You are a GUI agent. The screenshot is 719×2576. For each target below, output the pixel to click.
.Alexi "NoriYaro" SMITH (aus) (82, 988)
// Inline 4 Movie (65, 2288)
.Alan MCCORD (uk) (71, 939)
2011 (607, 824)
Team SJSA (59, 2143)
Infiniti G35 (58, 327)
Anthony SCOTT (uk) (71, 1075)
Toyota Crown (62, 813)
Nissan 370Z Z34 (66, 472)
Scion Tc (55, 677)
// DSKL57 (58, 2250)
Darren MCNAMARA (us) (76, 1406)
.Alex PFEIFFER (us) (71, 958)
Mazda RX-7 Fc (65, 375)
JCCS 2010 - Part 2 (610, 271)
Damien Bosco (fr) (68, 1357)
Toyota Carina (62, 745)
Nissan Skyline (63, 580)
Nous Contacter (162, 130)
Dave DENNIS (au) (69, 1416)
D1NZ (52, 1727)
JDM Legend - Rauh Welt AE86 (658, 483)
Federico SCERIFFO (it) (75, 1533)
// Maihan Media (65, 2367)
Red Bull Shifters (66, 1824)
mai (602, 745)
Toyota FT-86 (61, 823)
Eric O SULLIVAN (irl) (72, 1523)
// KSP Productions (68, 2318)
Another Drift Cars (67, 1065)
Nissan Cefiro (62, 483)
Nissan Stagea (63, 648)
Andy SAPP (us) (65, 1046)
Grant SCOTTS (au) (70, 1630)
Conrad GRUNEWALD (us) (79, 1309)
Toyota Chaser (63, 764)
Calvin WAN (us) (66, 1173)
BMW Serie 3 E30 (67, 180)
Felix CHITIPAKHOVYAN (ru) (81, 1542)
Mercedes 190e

Activity ▸ Work through the entries, filtering for the string "Nissan", and copy each line that holds it.

Your response ▸
Nissan 370Z Z34 (66, 472)
Nissan Skyline (63, 580)
Nissan Cefiro (62, 483)
Nissan Stagea (63, 648)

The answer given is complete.